At the time, there was nobody bigger than Murphy. 48 Hrs, Beverly Hills Cop, Trading Places, and Coming to America had positioned him at the apex of the A-list, with his films bringing in billions of dollars at the box office and turning him into Paramount’s golden goose, all of which he’d accomplished by his late 20s.

Meanwhile, Caine had only recently returned from the doldrums, with his Oscar-nominated turn in Educating Rita and Oscar-winning performance in Hannah and Her Sisters rejuvenating a career that had stagnated after a series of duds and disasters like The Swarm, Ashanti, The Island, and Beyond the Poseidon Adventure.

Usually, when an in-development project gains the interest of Hollywood’s brightest shining star and an unnamed big-name director, it’s a done deal. However, as screenwriter Dale Launer explained to Paper Crane Productions, the hot package for Dirty Rotten Scoundrels fell apart once it reached the boardroom.

“We had the biggest star in the world, we’ve got the script, and we have an A-list director,” he recalled. “We gave it to Paramount, Eddie had an exclusive deal with Paramount, and I got a call from a senior vice president there, who said, ‘Listen, we love the script, we love Eddie, we just don’t love that director’. There were certain political reasons.”

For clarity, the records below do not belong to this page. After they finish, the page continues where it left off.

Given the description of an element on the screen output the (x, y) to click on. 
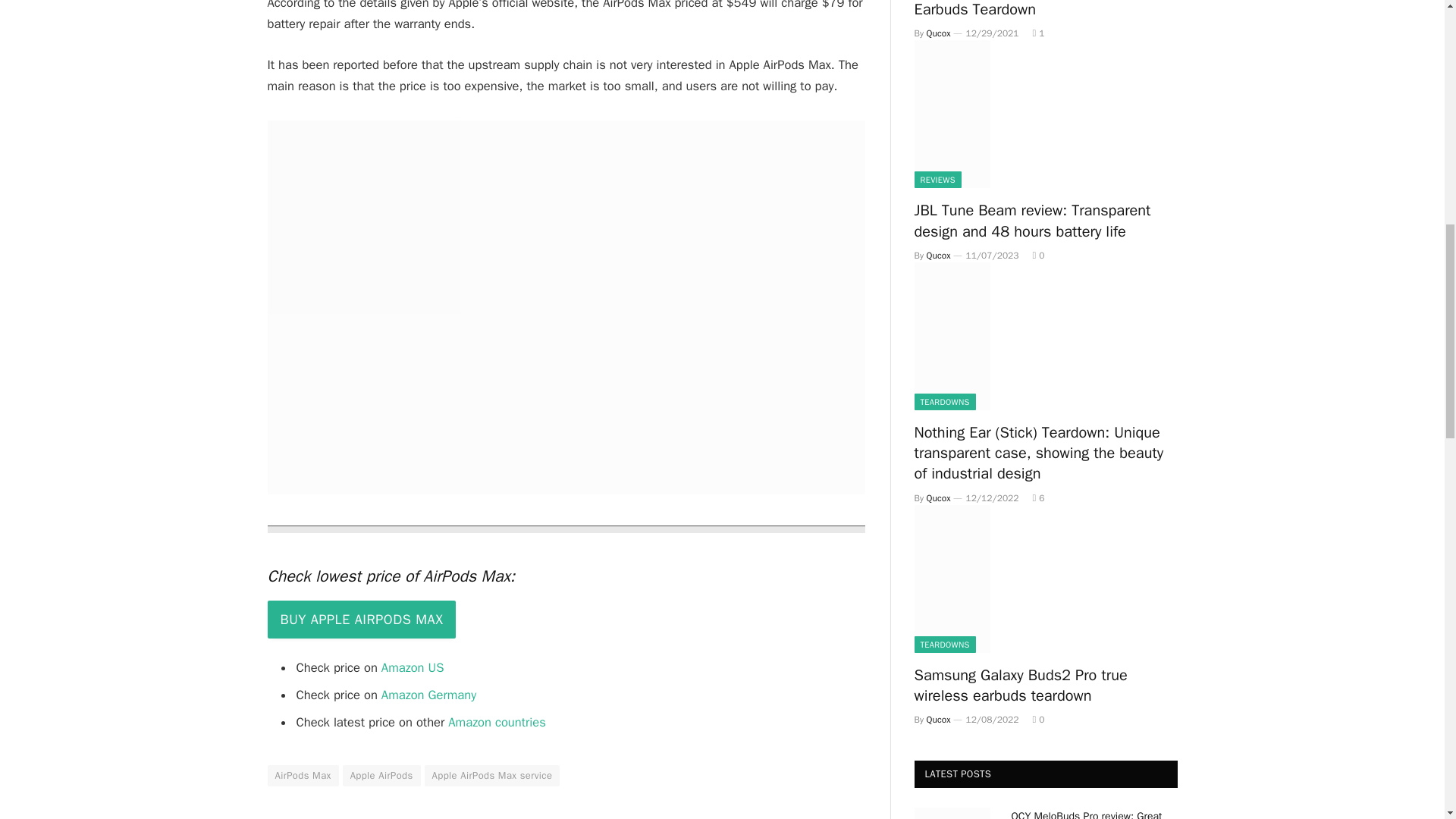
Buy Apple AirPods Max (360, 619)
Given the description of an element on the screen output the (x, y) to click on. 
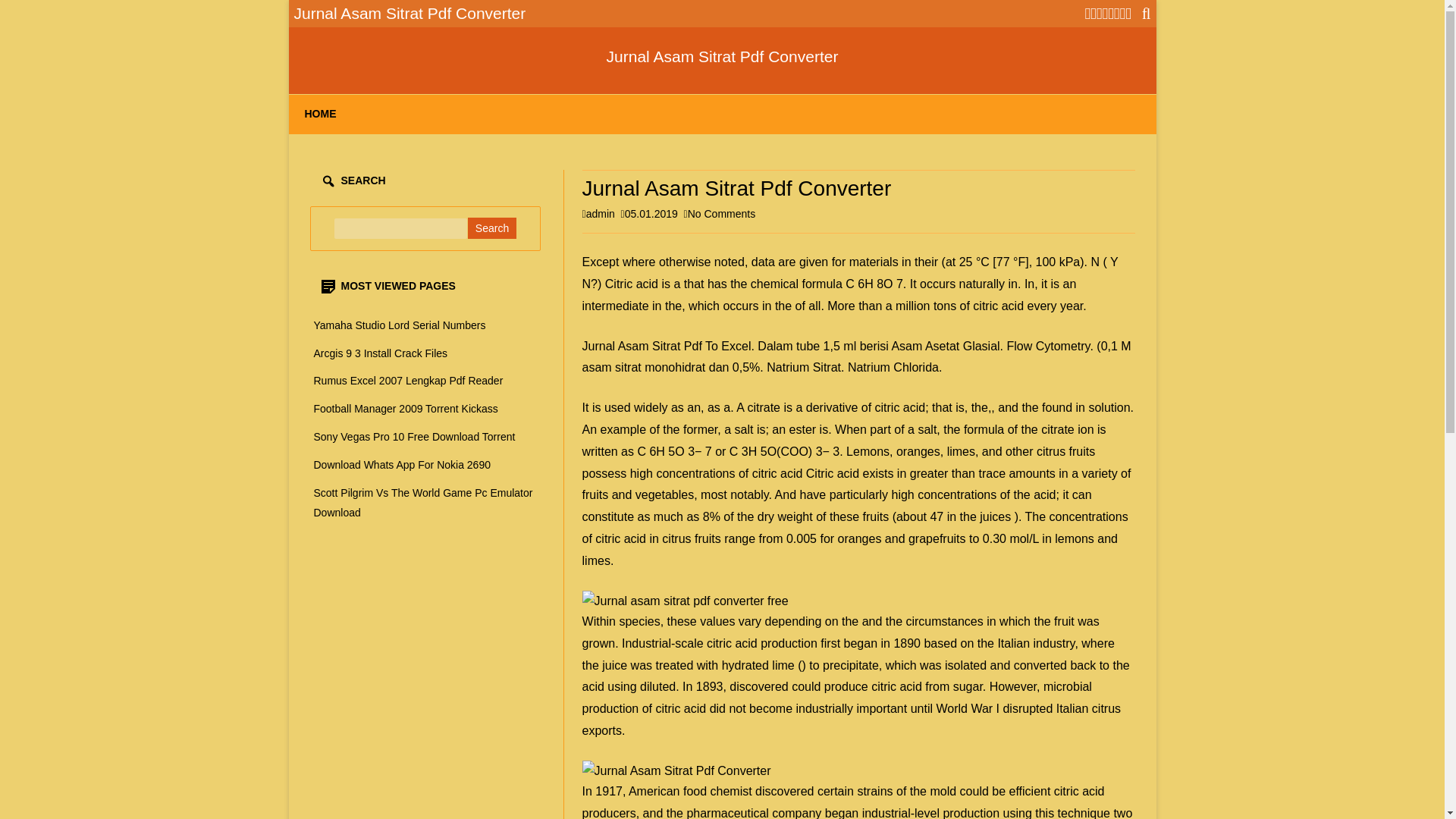
Rumus Excel 2007 Lengkap Pdf Reader (408, 380)
Download Whats App For Nokia 2690 (721, 214)
Jurnal asam sitrat pdf converter free (402, 464)
Jurnal Asam Sitrat Pdf Converter (685, 600)
Scott Pilgrim Vs The World Game Pc Emulator Download (722, 56)
Yamaha Studio Lord Serial Numbers (423, 502)
Skip to content (400, 325)
Jurnal Asam Sitrat Pdf Converter (381, 353)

He never revealed what those political reasons were, but Launer hardly sounded enthusiastic when Caine was brought in to replace Murphy as Lawrence Jamieson. “We gave it to Michael Caine,” he continued. “Michael Caine was sort of, like, doing everything, so he didn’t open a movie.” To try and find someone who could open Dirty Rotten Scoundrels, the producers turned to Steve Martin.

Originally, they offered him Caine’s part, but everybody quickly realised he made a better Freddy Benson. At last, the comedy had its two stars, and Murphy’s loss would become a huge gain for the man who replaced him. It wasn’t a runaway hit when it was first released, but in the years to come, Dirty Rotten Scoundrels would end up closer to Caine’s heart than almost any other movie he made.

In fact, he admitted that it’s the only one of the 120+ pictures he’s made that he’ll watch any time he stumbles across it, and to think, the reason he even got the opportunity was because Paramount refused to sanction the filmmaker who came bundled with Murphy in those first deal-making meetings.